Exercise: Turn the part of the listing from the line containing "Where should I" through the end of the listing into a numbered list, leaving out blank lines. Omit the pictures.

The data:
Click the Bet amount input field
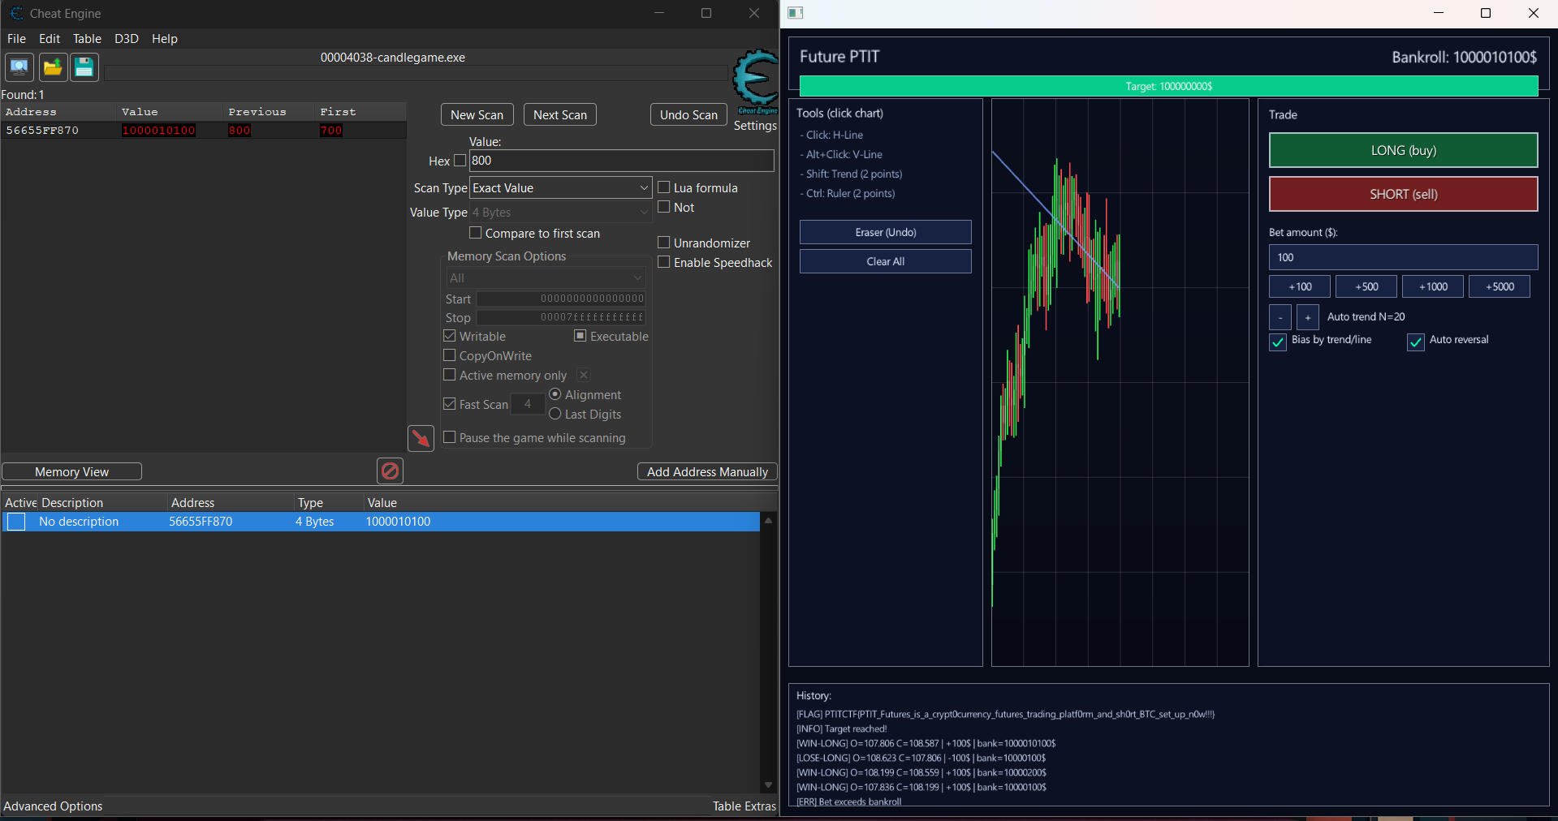The width and height of the screenshot is (1558, 821). (1402, 257)
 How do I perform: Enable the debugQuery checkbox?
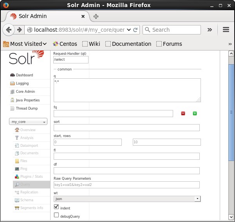click(56, 215)
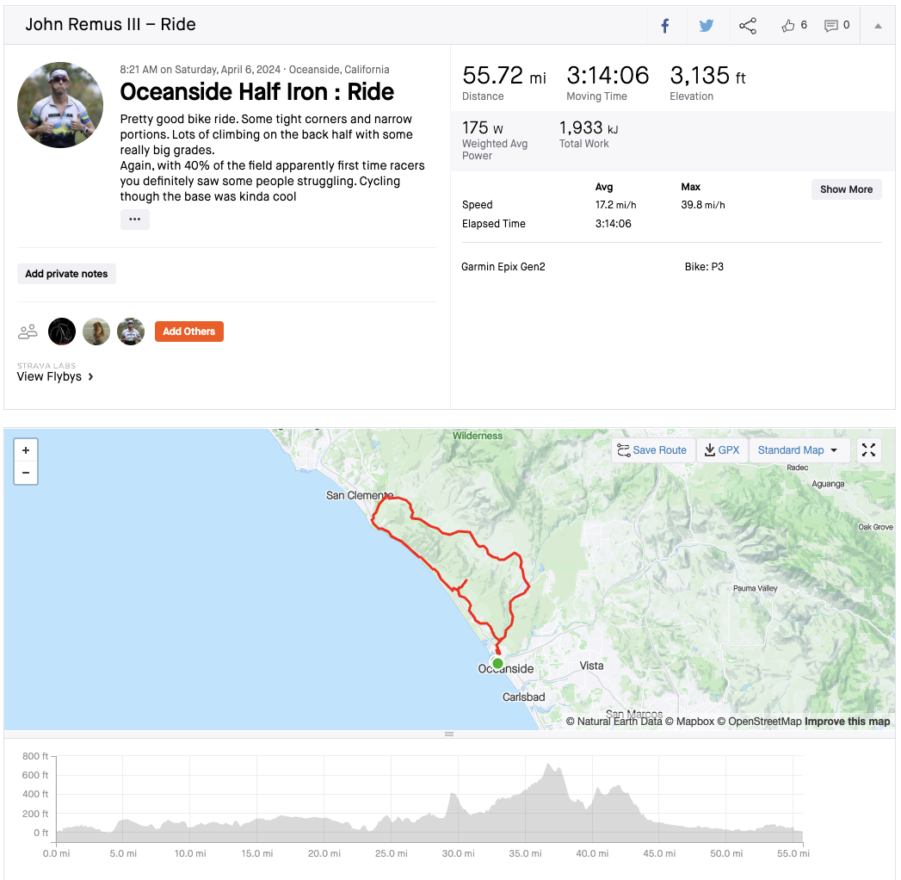Expand the ride description with the ellipsis

(x=135, y=220)
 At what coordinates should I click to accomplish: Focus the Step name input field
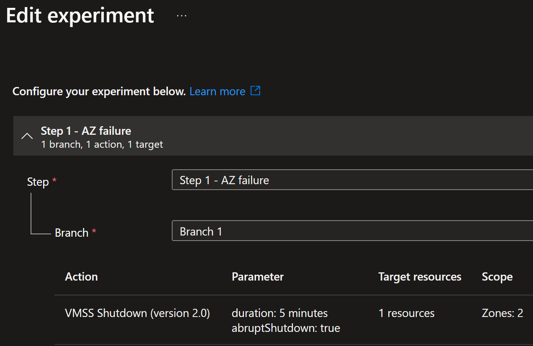pyautogui.click(x=352, y=180)
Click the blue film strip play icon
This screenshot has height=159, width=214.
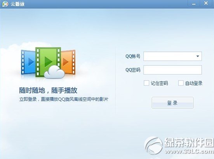pyautogui.click(x=28, y=62)
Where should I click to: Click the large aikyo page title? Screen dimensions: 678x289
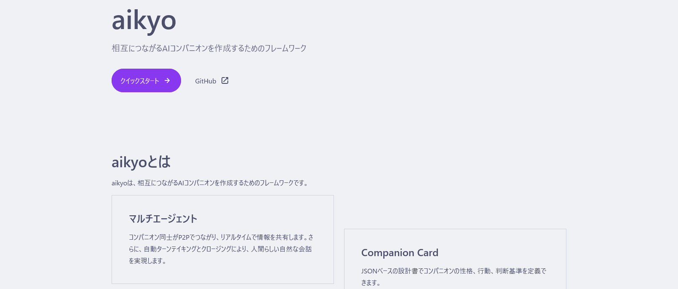(x=144, y=20)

Solution to this task:
1. Where should I click to: Click the large aikyo page title? Screen dimensions: 678x289
2. (x=144, y=20)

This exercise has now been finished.